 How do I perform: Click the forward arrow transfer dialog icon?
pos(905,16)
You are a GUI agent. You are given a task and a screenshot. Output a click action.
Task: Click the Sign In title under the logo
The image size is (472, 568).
-=-=-
▸ **Problem description**
Please return the full set of records exactly as given above.

▸ **Answer area**
 How do I perform: Click the forward arrow transfer dialog icon?
pos(905,16)
You are a GUI agent. You are given a task and a screenshot. Output a click action.
Task: Click the Sign In title under the logo
The image size is (472, 568).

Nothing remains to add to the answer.